::: Recorded data :::
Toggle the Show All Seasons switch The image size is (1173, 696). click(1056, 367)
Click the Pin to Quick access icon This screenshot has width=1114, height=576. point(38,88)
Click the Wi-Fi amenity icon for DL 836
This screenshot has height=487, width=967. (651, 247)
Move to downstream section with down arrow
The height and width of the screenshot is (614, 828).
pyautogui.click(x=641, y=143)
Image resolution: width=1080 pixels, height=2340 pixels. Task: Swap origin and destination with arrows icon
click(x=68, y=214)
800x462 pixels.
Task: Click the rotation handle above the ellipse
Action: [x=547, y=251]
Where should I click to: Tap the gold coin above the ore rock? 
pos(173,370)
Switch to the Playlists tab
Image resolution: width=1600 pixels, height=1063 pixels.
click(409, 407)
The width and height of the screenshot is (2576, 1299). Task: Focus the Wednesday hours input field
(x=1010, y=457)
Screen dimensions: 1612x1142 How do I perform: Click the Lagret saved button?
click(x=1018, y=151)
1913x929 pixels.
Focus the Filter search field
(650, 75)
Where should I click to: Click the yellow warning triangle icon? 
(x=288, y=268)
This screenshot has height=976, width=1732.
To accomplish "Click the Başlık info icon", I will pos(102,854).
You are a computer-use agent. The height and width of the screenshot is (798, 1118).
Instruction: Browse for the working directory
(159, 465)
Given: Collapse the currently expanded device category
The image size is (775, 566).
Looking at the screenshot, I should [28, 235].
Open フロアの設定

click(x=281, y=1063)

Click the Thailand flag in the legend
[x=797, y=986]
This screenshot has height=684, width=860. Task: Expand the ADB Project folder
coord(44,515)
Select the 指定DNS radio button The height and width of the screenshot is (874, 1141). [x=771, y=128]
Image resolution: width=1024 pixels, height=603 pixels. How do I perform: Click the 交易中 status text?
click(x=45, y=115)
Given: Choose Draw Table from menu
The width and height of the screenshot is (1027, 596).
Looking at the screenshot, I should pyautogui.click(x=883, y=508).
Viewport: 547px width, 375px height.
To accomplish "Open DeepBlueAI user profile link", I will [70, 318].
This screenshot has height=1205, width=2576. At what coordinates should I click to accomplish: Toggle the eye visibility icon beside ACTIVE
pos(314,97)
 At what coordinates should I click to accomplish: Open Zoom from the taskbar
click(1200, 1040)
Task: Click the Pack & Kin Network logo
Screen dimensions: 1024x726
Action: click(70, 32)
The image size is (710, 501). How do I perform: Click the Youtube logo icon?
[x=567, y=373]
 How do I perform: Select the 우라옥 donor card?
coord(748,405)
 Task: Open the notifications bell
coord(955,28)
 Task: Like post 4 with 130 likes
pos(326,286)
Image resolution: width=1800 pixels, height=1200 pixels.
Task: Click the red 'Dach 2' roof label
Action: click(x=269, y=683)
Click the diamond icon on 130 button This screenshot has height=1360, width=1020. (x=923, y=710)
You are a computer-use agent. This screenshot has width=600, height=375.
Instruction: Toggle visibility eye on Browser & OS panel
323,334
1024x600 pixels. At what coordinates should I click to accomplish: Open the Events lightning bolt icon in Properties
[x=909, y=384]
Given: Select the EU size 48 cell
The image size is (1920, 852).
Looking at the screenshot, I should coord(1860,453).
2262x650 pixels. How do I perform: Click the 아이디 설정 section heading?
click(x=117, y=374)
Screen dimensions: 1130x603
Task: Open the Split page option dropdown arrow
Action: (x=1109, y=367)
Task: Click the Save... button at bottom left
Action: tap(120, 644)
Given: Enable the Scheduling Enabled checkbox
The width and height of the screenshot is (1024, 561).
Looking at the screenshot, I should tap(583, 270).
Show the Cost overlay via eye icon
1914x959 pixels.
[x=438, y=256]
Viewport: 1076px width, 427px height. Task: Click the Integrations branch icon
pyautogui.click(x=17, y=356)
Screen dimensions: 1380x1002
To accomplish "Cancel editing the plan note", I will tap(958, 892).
:::
Work order → Each entry is to be given again, exactly as it stands.

Solved exercise →
Toggle the Show All Seasons switch The image size is (1173, 696). click(1056, 367)
Click the Pin to Quick access icon This screenshot has width=1114, height=576. point(38,88)
Click the Wi-Fi amenity icon for DL 836
This screenshot has height=487, width=967. (651, 247)
Move to downstream section with down arrow
The height and width of the screenshot is (614, 828).
pyautogui.click(x=641, y=143)
Image resolution: width=1080 pixels, height=2340 pixels. Task: Swap origin and destination with arrows icon
click(x=68, y=214)
800x462 pixels.
Task: Click the rotation handle above the ellipse
Action: [x=547, y=251]
Where should I click to: Tap the gold coin above the ore rock? 
pos(173,370)
Switch to the Playlists tab
Image resolution: width=1600 pixels, height=1063 pixels.
click(409, 407)
The width and height of the screenshot is (2576, 1299). Task: Focus the Wednesday hours input field
(x=1010, y=457)
Screen dimensions: 1612x1142 How do I perform: Click the Lagret saved button?
click(x=1018, y=151)
1913x929 pixels.
Focus the Filter search field
(650, 75)
Where should I click to: Click the yellow warning triangle icon? 
(x=288, y=268)
This screenshot has height=976, width=1732.
To accomplish "Click the Başlık info icon", I will pos(102,854).
You are a computer-use agent. The height and width of the screenshot is (798, 1118).
Instruction: Browse for the working directory
(159, 465)
Given: Collapse the currently expanded device category
The image size is (775, 566).
Looking at the screenshot, I should [28, 235].
Open フロアの設定

click(x=281, y=1063)

Click the Thailand flag in the legend
[x=797, y=986]
This screenshot has height=684, width=860. Task: Expand the ADB Project folder
coord(44,515)
Select the 指定DNS radio button The height and width of the screenshot is (874, 1141). [x=771, y=128]
Image resolution: width=1024 pixels, height=603 pixels. How do I perform: Click the 交易中 status text?
click(x=45, y=115)
Given: Choose Draw Table from menu
The width and height of the screenshot is (1027, 596).
Looking at the screenshot, I should pyautogui.click(x=883, y=508).
Viewport: 547px width, 375px height.
To accomplish "Open DeepBlueAI user profile link", I will [70, 318].
This screenshot has height=1205, width=2576. At what coordinates should I click to accomplish: Toggle the eye visibility icon beside ACTIVE
pos(314,97)
 At what coordinates should I click to accomplish: Open Zoom from the taskbar
click(1200, 1040)
Task: Click the Pack & Kin Network logo
Screen dimensions: 1024x726
Action: click(70, 32)
The image size is (710, 501). How do I perform: Click the Youtube logo icon?
[x=567, y=373]
 How do I perform: Select the 우라옥 donor card?
coord(748,405)
 Task: Open the notifications bell
coord(955,28)
 Task: Like post 4 with 130 likes
pos(326,286)
Image resolution: width=1800 pixels, height=1200 pixels.
Task: Click the red 'Dach 2' roof label
Action: click(x=269, y=683)
Click the diamond icon on 130 button This screenshot has height=1360, width=1020. (x=923, y=710)
You are a computer-use agent. This screenshot has width=600, height=375.
Instruction: Toggle visibility eye on Browser & OS panel
323,334
1024x600 pixels. At what coordinates should I click to accomplish: Open the Events lightning bolt icon in Properties
[x=909, y=384]
Given: Select the EU size 48 cell
The image size is (1920, 852).
Looking at the screenshot, I should coord(1860,453).
2262x650 pixels. How do I perform: Click the 아이디 설정 section heading?
click(x=117, y=374)
Screen dimensions: 1130x603
Task: Open the Split page option dropdown arrow
Action: (x=1109, y=367)
Task: Click the Save... button at bottom left
Action: tap(120, 644)
Given: Enable the Scheduling Enabled checkbox
The width and height of the screenshot is (1024, 561).
Looking at the screenshot, I should tap(583, 270).
Show the Cost overlay via eye icon
1914x959 pixels.
[x=438, y=256]
Viewport: 1076px width, 427px height. Task: Click the Integrations branch icon
pyautogui.click(x=17, y=356)
Screen dimensions: 1380x1002
To accomplish "Cancel editing the plan note", I will tap(958, 892).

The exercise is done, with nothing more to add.